_IL COMPITO:_
Prosegui l'articolo sui respingimenti di migranti alla frontiera di Ventimiglia, ripartendo subito dopo l'ultima frase riportata.

A denunciare l'atteggiamento delle guardie di frontiera transalpine è il sindaco della cittadina di frontiera, Gaetano Scullino, che mobilita la Prefettura: "Noi usiamo tutti gli accorgimenti e rispettiamo i divieti a causa della situazione sanitaria e queste persone vengono invece abbandonate in giro"
Li hanno visti arrivare a piedi dal confine francese, senza protezioni e senza un posto dove andare. Anche in piena emergenza coronavirus continuano i respingimenti di migranti alla frontiera di Ventimiglia da parte delle autorità di Parigi. All’ultimo, nelle scorse ore, ha assistito Jacopo Colomba, consulente legale della Caritas e della Onlus We World: “Erano in sette, curdi iracheni – racconta a Ilfattoquotidiano.it – Tre di loro avevano una mascherina, segno che erano già stati presi in carico da qualcuno nelle scorse settimane, gli altri invece erano completamente sprovvisti di protezione. Mi hanno detto che avevano percorso la rotta balcanica. Li ho indirizzati al vicino campo della Croce Rossa, l’unica cosa che potevo fare”.
La notizia ha però provocato la reazione del sindaco di Ventimiglia, Gaetano Scullino, che ha mobilitato la Prefettura: “Malgrado la pandemia, le autorità francesi continuano ad accompagnare al confine italiano i migranti trovati sul loro territorio nazionale, i quali entrano poi a piedi e si disperdono in città, senza essere controllati e soprattutto senza sapere se pure loro, come noi, sono portatori del virus – ha dichiarato – Chiederò al Prefetto di intervenire per evitare che i migranti siano spinti in Italia e poi lasciati a spasso”.
La situazione di Ventimiglia, oggi, è meno esplosiva rispetto al 2015-2016, quando migliaia di persone arrivavano nella cittadina di frontiera e affollavano il campo della Croce Rossa nella speranza di varcare il confine e raggiungere i parenti in Francia o nel Nord Europa. Attualmente, sono circa 250 gli ospiti del centro, un numero che però non può crescere ulteriormente a causa delle precauzioni necessarie da prendere per evitare contagi di massa.

_Voci salvate:_
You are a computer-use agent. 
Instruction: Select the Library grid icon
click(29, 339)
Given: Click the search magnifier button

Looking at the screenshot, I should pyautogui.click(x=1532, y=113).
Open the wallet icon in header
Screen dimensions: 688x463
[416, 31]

_ESITO ESERCIZIO:_
“Da due settimane circa – continua Colomba – le autorità italiane alla frontiera hanno smesso di identificare e prendere le impronte digitali delle persone che varcano il confine. Questo come precauzione. Ma in una situazione del genere, un rimpatrio forzato come quello a cui ho assistito lascia i migranti ancora di più abbandonati a loro stessi”. Anche perché i servizi di trasporto utilizzati in precedenza per raggiungere il centro di accoglienza o la cittadina compiono ormai pochissimi viaggi e le ong hanno interrotto le loro attività al confine con cui davano una prima assistenza a queste persone: “La conseguenza – dice il consulente – è che questi sette migranti che ho incontrato, come tutti gli altri che condividono la loro disavventura, devono compiere una decina di chilometri a piedi e poi, non potendo scomparire, si organizzano con soluzioni di fortuna. Il tutto nel bel mezzo di una grave crisi sanitaria“.
Le operazioni di espulsione, inoltre, espongono i migranti anche a maggiori rischi di contagio, visto che avvengono senza le dovute precauzioni: “Generalmente – spiega Colomba – queste persone tentano di passare la frontiera a bordo dei treni o a piedi. Se intercettati, vengono portati in dei container al posto di polizia francese dove, di solito, passano la notte, tutti nello stesso locale. Se uno di loro fosse positivo al Covid-19, capite bene che gli altri verrebbero facilmente contagiati. Poi ricevono il foglio di via e vengono rispediti oltre il ponte San Ludovico. Esattamente ciò che è successo ai sette uomini che ho incontrato”.